Finanças públicas sob suspeita agravam juros da dívida do Estado

Foi mais um dia de emoções fortes no mercado da dívida pública e de notícias muito negativas para os países do Sul da Europa, incluindo Portugal. Na segunda-feira, a Standard & Poor"s já tinha anunciado a decisão de colocar as classificações de risco atribuídas às dívidas portuguesa e grega com uma tendência negativa. É desta forma que as agências de notação financeira fazem um pré-aviso de uma quase inevitável descida de rating futura. Na terça-feira, outra agência, a Fitch, baixou mesmo a classificação grega e ontem, de novo a Standard & Poor"s colocou também a Espanha sob tendência negativa.

Os avisos das agências são a consequência da deterioração das finanças públicas a que se tem assistido em toda a Europa por causa da crise, com especial incidência nestes países.

Os mercados obrigacionistas, onde os Estados garantem o seu financiamento, reagiram muito negativamente a estes desenvolvimentos. A diferença entre as taxas de juro das obrigações do tesouro gregas, espanholas e portuguesas subiu fortemente face aos títulos mais seguros da Europa, os alemães.

No caso português, a subida foi, até ao final da tarde de ontem, de cerca de 11 pontos base, mais do que os sete pontos da Espanha, mas bastante menos que os cerca de 30 pontos da Grécia. Portugal regista algo que já não acontecia há meses, uma taxa de juro nas suas obrigações a 10 anos superior à italiana, o que revela a desconfiança crescente dos investidores em relação ao risco que assumem quando emprestam dinheiro ao Estado português.

Esta subida das taxas de mercado significa que, neste momento, qualquer emissão de dívida realizada nos mercados internacionais pelo Estado português pode ter de ser realizada a um custo mais elevado.

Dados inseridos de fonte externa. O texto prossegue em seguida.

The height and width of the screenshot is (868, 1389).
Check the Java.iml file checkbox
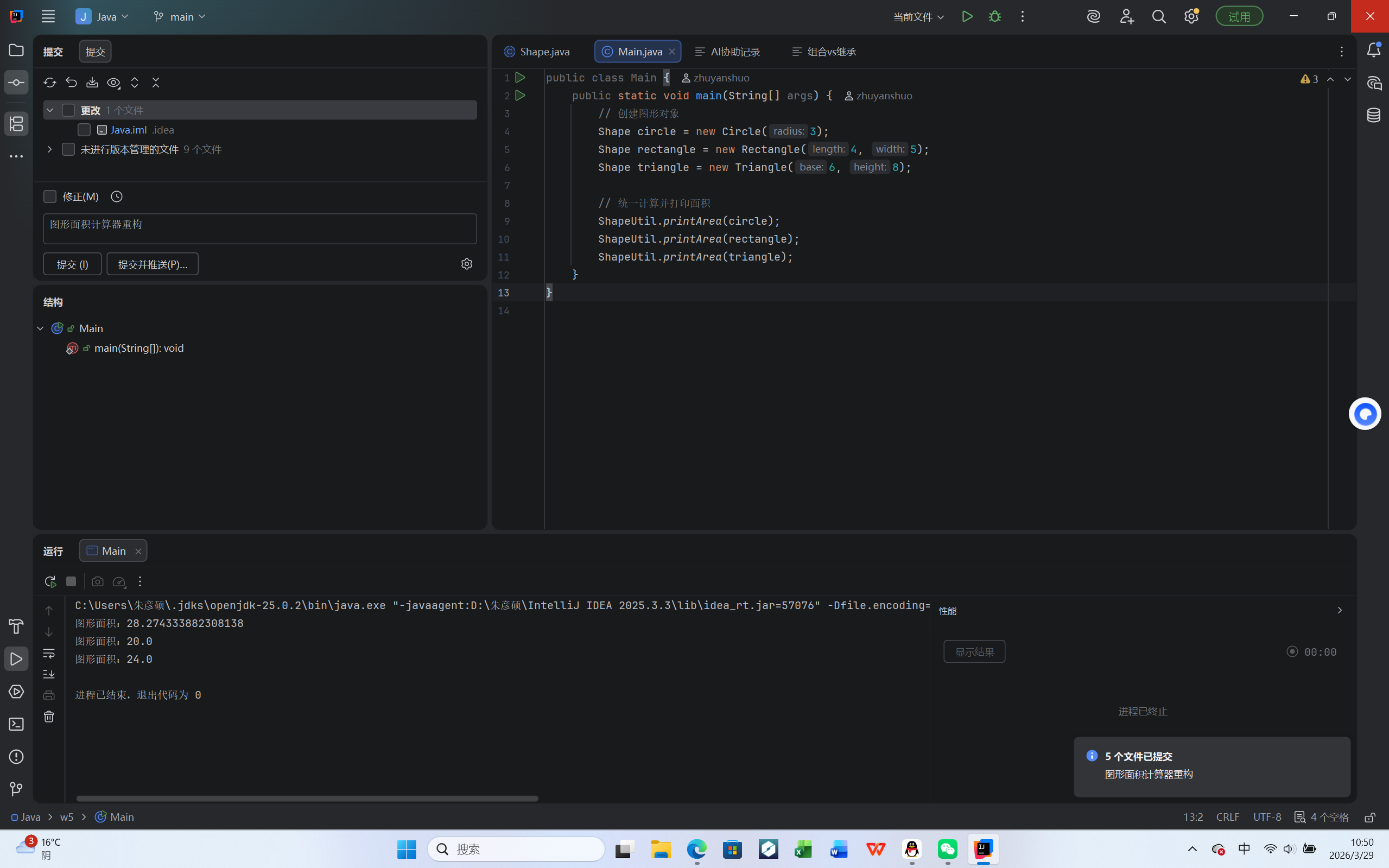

Para se ter uma ideia do tipo de despesa adicional, se assumirmos que o Estado, numa estimativa conservadora, vai em 2010 realizar emissões de obrigações no valor de 15.000 milhões de euros, e que a taxa de juro praticada vai sofrer este acréscimo de 10 pontos base, isso significa um pagamento anual de juro adicional de 15 milhões de euros, que se irá repetir pelo prazo das obrigações emitidas.

O custo de financiamento não sobe apenas para o Estado. Os ratings atribuídos aos bancos e às empresas nacionais e as taxas exigidas pelos mercados são fortemente influenciadas pelo que se passa com o Estado. Assim, é possível que bancos e empresas passem a pagar mais em juros para se financiarem, repercutindo esse custo para particulares e outras empresas.

No Instituto de Gestão da Tesouraria e do Crédito Público (IGCP), a entidade responsável pela gestão da dívida pública portuguesa, mantém-se a confiança em relação à capacidade de o Estado português se financiar nos mercados sem dificuldades. O presidente, Alberto Soares, assinala que "estamos a assistir ao aumento generalizado dos spreads face à Alemanha, com particular incidência nos países periféricos" e garante que "Portugal não se encontra entre os países mais penalizados". Este responsável defende que "até ao momento não existe qualquer indicação que faça antever maiores dificuldades de financiamento". É de assinalar que os actuais níveis de taxas de juro ainda são, apesar das subidas dos últimos dias, bastante mais baixos do que os registados no auge da crise financeira internacional.

Do lado das agências de rating, cujas descidas na avaliação do risco estão a ter um papel decisivo no actual ambiente do mercado, o que se pede é que os governos controlem o défice. Em declarações ao PÚBLICO, Kai Stukenbrock, o responsável da Standard & Poor"s pelo rating português, diz que, para que a tendência negativa agora anunciada não se transforme numa efectiva descida do rating, é preciso que "o Governo não só consiga parar a subida do rácio da dívida, mas também apresentar perspectivas de vir conseguir a reduzi-lo".

Bolsas tremem

A turbulência no mercado de dívida está já a assustar os investidores, que começam a admitir a possibilidade de incumprimento por parte de vários Estados. Este receio gerou ontem uma violenta queda das bolsas do Sul da Europa - Portugal, Espanha e Grécia - e espalhou-se pelos mercados internacionais. Os sectores da banca e seguros foram os mais penalizados pela pressão vendedora dos investidores.